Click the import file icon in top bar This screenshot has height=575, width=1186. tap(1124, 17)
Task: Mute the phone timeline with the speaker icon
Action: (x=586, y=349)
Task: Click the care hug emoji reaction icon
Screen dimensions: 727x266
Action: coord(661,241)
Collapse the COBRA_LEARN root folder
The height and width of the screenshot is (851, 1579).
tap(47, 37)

...

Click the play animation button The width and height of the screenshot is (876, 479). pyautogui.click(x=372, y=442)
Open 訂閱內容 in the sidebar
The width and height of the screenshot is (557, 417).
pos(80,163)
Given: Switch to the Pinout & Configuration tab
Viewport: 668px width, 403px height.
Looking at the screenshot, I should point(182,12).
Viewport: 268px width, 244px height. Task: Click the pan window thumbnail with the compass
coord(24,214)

### TASK TO COMPLETE
Copy every line of the material above that contains the string "height".

### ANSWER TO THIS EXERCISE
Click the import file icon in top bar This screenshot has height=575, width=1186. tap(1124, 17)
The height and width of the screenshot is (851, 1579).
Click the play animation button The width and height of the screenshot is (876, 479). pyautogui.click(x=372, y=442)
The width and height of the screenshot is (557, 417).
Viewport: 668px width, 403px height.
Viewport: 268px width, 244px height. Task: Click the pan window thumbnail with the compass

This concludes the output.